PAULA's test (Protein Assays Utilizing Lung Cancer Analytes) is a blood test for early detection of lung cancer in high-risk adults.1 Eligible patients are 50 years or older, current or former smokers with more than a 20-pack-year history and less than 15 years of smoking cessation, asymptomatic, and not being treated for lung cancer.2,3 The test is composed of a panel of three tumor markers (carcinoembryonic antigen, cancer antigen 125, and CYFRA 21-1 [a fragment of cytokeratin 19]) and one autoantibody marker (New York esophageal squamous cell carcinoma 1 [NY-ESO-1]).
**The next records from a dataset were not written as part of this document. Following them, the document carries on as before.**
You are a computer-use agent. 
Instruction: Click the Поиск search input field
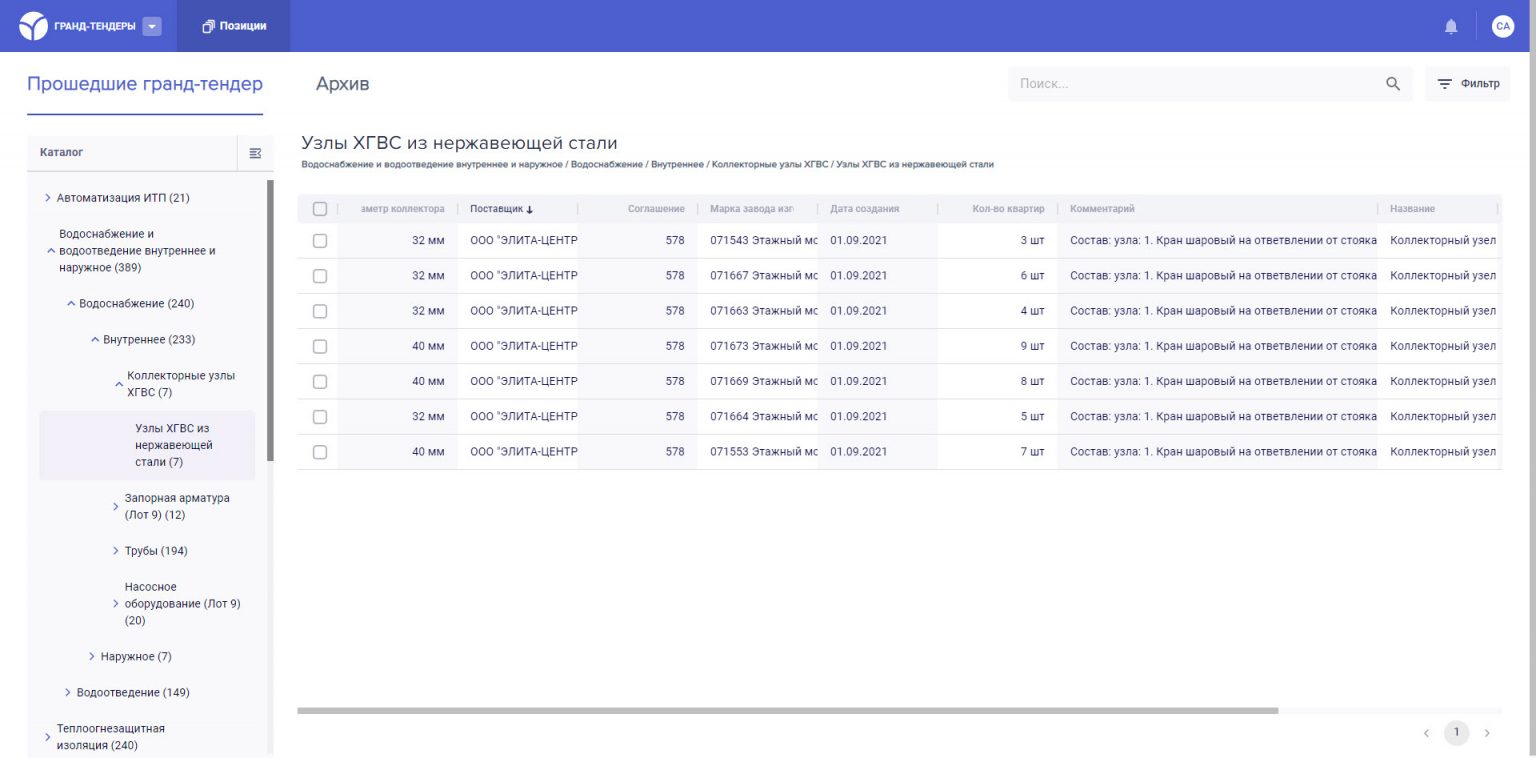point(1150,84)
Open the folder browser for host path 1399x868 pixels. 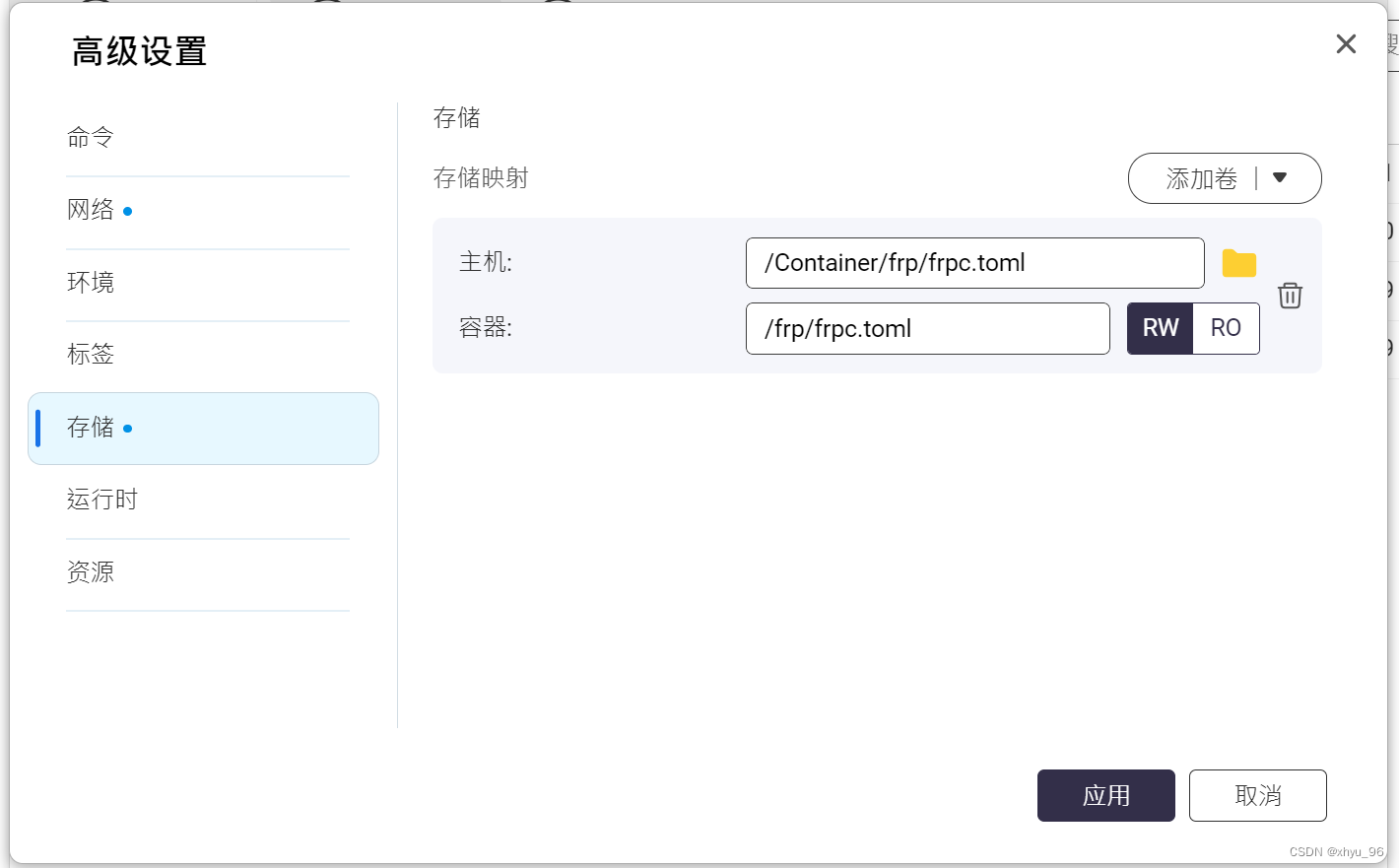[x=1238, y=262]

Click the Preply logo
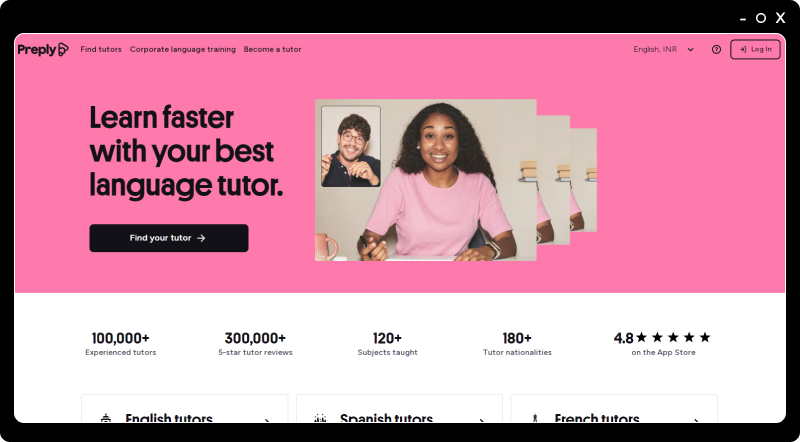point(43,50)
A 2015 retrospective study used a training set of 115 patients with confirmed non–small cell lung carcinoma and 115 patients (matched in age and smoking history) in a control group to evaluate the predictive model used in PAULA's test.3 It was then validated in an independent set of 150 matched patients. This study found that the panel of four biomarkers was 77% sensitive and 80% specific for the detection of lung cancer in the validation group (positive likelihood ratio = 3.8; negative likelihood ratio = 0.29).3 Given a 1% likelihood of lung cancer in the target screening population, the positive predictive value is estimated to be 3.7%, and the negative predictive value is estimated to be 99.7%.
A 2018 study that included a training set of 268 patients with lung cancer and 336 patients in a control group, plus a validation set of 155 patients with lung cancer and 245 patients in a control group, explored adding a fifth biomarker (hepatocyte growth factor) to the established panel.4 Both the four- and five-biomarker panels had a sensitivity of 49% and a specificity of 96%.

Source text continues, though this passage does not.